Correr y correr y correr y correr

Podría comenzar contando una historia distinta pero no es esa la intención del blog (al menos de este). 
Me siento mal. 
Llevo días, tal vez un par de meses sintiéndome así. 
Y un profesor de la universidad que padeció una depresión severa recordó que esta es la fecha límite para la gente con depresión endógena. El comienzo de la primavera.

Más allá de googlear el término es posible que sea más efectivo sentirse como las pelotas para saber que algo anda realmente mal. 
Estoy nerviosa y no tengo motivos. Llevo un semestre pasando a duras penas los periodos de evaluación y pese a que no me ha ido mal, estoy a punto de colapsar como si fuera la peor estudiante del universo. 

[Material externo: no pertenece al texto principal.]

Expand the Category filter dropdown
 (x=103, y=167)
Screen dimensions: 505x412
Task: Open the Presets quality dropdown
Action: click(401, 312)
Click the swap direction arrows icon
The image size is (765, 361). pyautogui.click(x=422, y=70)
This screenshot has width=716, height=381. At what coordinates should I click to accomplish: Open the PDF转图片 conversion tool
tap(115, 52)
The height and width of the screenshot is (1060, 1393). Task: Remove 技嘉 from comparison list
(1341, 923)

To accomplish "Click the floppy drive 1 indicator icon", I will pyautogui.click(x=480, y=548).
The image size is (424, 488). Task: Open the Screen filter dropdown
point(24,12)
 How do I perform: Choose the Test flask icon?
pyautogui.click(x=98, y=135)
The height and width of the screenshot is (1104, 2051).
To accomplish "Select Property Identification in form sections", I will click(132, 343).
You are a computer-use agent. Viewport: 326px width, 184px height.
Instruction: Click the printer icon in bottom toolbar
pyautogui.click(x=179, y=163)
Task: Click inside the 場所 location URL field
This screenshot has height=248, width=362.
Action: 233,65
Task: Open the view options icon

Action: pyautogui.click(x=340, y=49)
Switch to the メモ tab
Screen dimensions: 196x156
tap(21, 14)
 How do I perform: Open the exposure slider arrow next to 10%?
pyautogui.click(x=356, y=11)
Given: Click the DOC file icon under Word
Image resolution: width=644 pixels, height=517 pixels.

Describir cómo me siento no está funcionando. 

Las personas han vuelto a molestarme en demasía. Y ya no sé si llamar a eso ser simplemente poco sociable, asocial, etc. o pararme en el extremo y decir que no soporto a las personas en realidad. No soporto a las personas que quieren relacionarse conmigo. No deberían cruzar los muros. No deberían persistir en acompañar a alguien que está más cómodo sin alguien al lado. 

¿Qué será? 

Los loqueros saben (o creen saber) qué es, pero me niego a encasillarme. Nada que proviene de ahí ha dado resultado. 
Y he tratado y he logrado "salir", pero por alguna razón siempre, siempre vuelvo a entrar. 

El punto tal vez es el querer salir... y ahora quiero salir, por eso estoy alarmada. 
Literalmente alarmada. A punto de salir corriendo.